Because we have only two outputs that are Blue
or Red
, our problem is binary classification problem. There are a lot of different ML techniques for solving a binary classification problem and in this article, I will use Logistic Regression because it is the simplest ML algorithm.
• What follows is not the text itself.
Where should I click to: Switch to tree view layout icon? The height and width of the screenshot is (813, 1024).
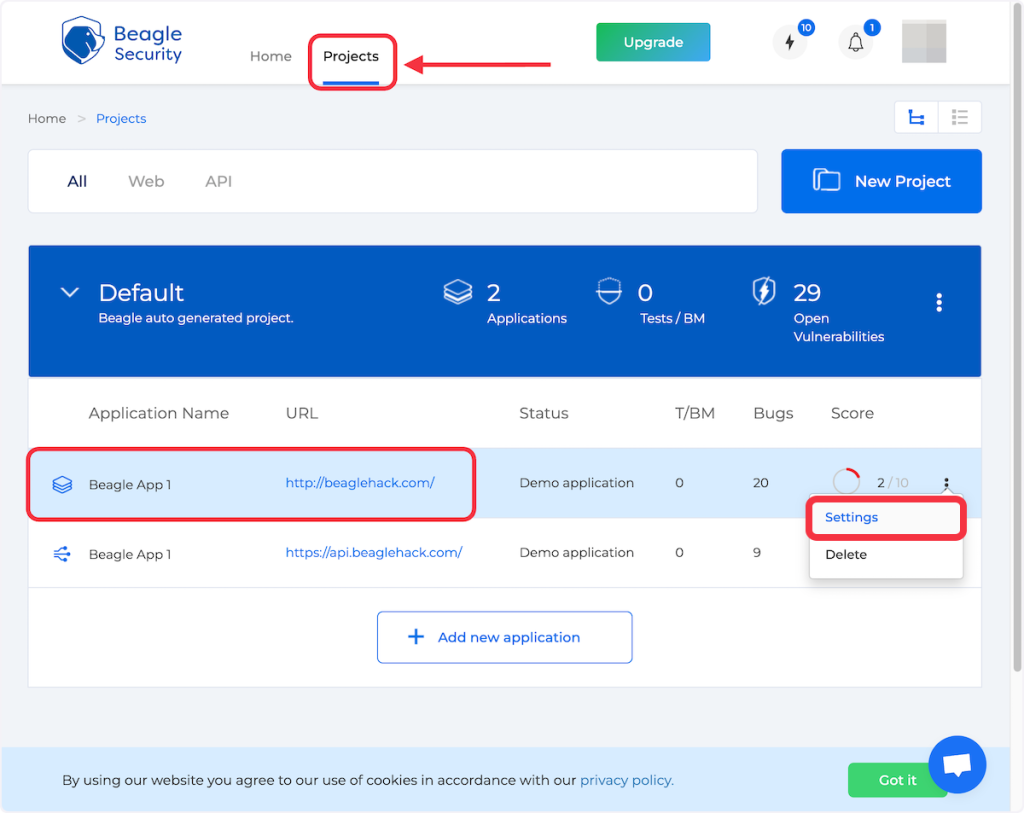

Creating a .NET Application and Installing the ML.NET Library
For simplicity, we will create a Console Application C# (.NET Framework) and name it MyFirstMLDOTNET
. In the Solution Explorer window, we also rename the Program.cs to MyFirstMLDOTNET.cs:
We can install the ML.NET by right-clicking on the MyFirstMLDOTNET
project and choosing Manage NuGet Packages:
In the NuGet window, we select the Browse tab and enter ‘ML.NET’ in the Search field. Finally, we select Microsoft.ML and click the Install button:
Clicking OK in the Preview Changes and then clicking I Accept in the License Acceptance. After a few seconds, Visual Studio will respond with a message in the Output window:
At this point, if we try to run our application, we can get an error message as follows:
Solve this error by right-clicking on the MyFirstMLDOTNET
project and selecting the Properties. In the Properties window, we select the Built item on the left side and change Any CPU to x64 in the Plaform target item:
We also need to select the 4.7 version (or later versions) of the .NET Framework because we will meet some errors with earlier versions. We can select the version of the .NET Framework by selecting the Application item on the left side and selecting the version in Target framework item. If we don’t have the 4.7 version (or later versions), we can select the Install other frameworks and we will be directed to the Microsoft page to download and install the .NET Framework packages:
So far, we can try to run our aplication again and it is sucessful.
Using the Code
The Training Data
Before creating the ML model, we must create the training data file by right-clicking on the MyFirstMLDOTNET
project and select Add > New Item, select the Text File type and enter myMLData.txt in the Name
field:
Click the Add button. In the myMLData.txt window, we enter (or copy above) the training data:
3 -2 Red
-2 3 Red
-1 -4 Red
2 3 Red
3 4 Red
-1 9 Blue
2 14 Blue
1 17 Blue
3 12 Blue
0 8 Blue
Click the Save and close the myMLData.txt window.
The Data Classes
After creating the training data file, we also need to create data classes. A class (named myData
) defines the structure of the training data (two coordinates (x
and y
) and one label (Red
or Blue
))
public class myData
{
[Column(ordinal: "0", name: "XCoord")]
public float x;
[Column(ordinal: "1", name: "YCoord")]
public float y;
[Column(ordinal: "2", name: "Label")]
public string Label;
}
And a class (named myPrediction
) holds predicted information:
public class myPrediction
{
[ColumnName("PredictedLabel")]
public string PredictedLabels;
}
Creating and Training the ML Model
We can create the ML model and train it:
var pipeline = new LearningPipeline();
string dataPath = "..\\..\\myMLData.txt";
pipeline.Add(new TextLoader(dataPath).CreateFrom<myData>(separator: ' '));
pipeline.Add(new Dictionarizer("Label"));
pipeline.Add(new ColumnConcatenator("Features", "XCoord", "YCoord"));
pipeline.Add(new LogisticRegressionBinaryClassifier());
pipeline.Add(new PredictedLabelColumnOriginalValueConverter()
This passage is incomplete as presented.